I can’t imagine most people would have any objection — I certainly don’t — to the government monitoring the water quality and safety rules of truly public pools. But the government also defines “public” to include apartment buildings, private clubs, and more. In St. Louis County:
As of Wednesday, 248 pools had not been approved to open for summer, although many were awaiting final inspections this week. The county expects that some of those pools will remain closed, particularly at apartment complexes.
Assuming that most of these apartment complexes with pools are somewhat large complexes, we can reasonably say that thousands of people in St. Louis will now be denied the use of a pool this summer — and millions of dollars will be spent across the country on pool improvements — because of drain issues that have killed an average of one person per year across the entire nation. I am certain I sound like a jerk, but this immediately brings a classic Onion article to mind.
The Post-Dispatch article points out that Jefferson County does not have any pool inspectors. I think this is supposed to be a criticism of good ol’ JeffCo, but something important is lacking from the article — any evidence at all that there are problems with the pools in Jefferson County! Instead, believe it or not, the people of the county seem to be doing a perfectly good job of maintaining their own pools even without the threat of inspections to close them down.
Without a county, state or federal ordinance on sanitation, public pool owners in Jefferson County can make their own rules.
“We don’t care if we get checked or not. We keep a clean pool,” said Beverly Sweet, the superintendent of the Crystal City public pool. She said the water is tested several times a day and that chlorine tablets are automatically fed into the pool, which opens Saturday.
I’ll end with quoting the famous playwright David Mamet about how people (the vast majority, at least) tend do the right thing and work things out even if the government is not there to compel them:
But if the government is not to intervene, how will we, mere human beings, work it all out?
I wondered and read, and it occurred to me that I knew the answer, and here it is: We just seem to. How do I know? From experience. I referred to my own—take away the director from the staged play and what do you get? Usually a diminution of strife, a shorter rehearsal period, and a better production.

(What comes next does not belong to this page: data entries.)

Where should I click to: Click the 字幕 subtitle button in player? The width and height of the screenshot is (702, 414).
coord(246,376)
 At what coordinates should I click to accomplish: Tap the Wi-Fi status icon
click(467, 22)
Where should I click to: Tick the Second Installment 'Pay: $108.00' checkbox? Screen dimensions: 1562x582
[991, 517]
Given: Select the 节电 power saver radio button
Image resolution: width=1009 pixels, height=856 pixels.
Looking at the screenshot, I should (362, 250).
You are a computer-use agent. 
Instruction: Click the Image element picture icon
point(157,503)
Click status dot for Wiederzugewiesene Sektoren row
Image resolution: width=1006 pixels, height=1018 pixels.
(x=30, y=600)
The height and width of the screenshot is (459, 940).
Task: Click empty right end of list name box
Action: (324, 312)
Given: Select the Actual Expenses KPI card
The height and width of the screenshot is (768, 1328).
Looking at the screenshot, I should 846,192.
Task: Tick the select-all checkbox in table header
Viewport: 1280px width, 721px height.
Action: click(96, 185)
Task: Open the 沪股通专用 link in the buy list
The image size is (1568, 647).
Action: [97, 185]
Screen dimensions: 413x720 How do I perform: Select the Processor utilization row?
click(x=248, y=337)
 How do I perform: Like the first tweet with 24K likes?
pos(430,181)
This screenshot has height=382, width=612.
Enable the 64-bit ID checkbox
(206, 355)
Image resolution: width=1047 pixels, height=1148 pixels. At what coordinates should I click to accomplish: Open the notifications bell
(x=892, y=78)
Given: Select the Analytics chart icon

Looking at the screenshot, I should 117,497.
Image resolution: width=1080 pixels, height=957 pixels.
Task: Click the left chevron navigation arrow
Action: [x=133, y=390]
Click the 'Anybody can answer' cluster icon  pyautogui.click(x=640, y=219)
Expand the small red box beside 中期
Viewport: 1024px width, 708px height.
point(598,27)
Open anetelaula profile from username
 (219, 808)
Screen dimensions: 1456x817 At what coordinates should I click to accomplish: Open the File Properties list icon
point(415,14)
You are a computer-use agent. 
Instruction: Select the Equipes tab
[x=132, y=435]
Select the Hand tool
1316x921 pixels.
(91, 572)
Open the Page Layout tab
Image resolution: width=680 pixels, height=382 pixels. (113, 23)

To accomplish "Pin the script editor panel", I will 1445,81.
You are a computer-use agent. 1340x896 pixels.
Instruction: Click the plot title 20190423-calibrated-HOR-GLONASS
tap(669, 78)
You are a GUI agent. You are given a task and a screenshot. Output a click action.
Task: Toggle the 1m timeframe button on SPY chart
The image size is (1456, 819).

The director, generally, does not cause strife, but his or her presence impels the actors to direct (and manufacture) claims designed to appeal to Authority—that is, to set aside the original goal (staging a play for the audience) and indulge in politics, the purpose of which may be to gain status and influence outside the ostensible goal of the endeavor.
Strand unacquainted bus travelers in the middle of the night, and what do you get? A lot of bad drama, and a shake-and-bake Mayflower Compact. Each, instantly, adds what he or she can to the solution. Why? Each wants, and in fact needs, to contribute—to throw into the pot what gifts each has in order to achieve the overall goal, as well as status in the new-formed community. And so they work it out.
Enjoy the pool this summer. Have a great Memorial Day weekend.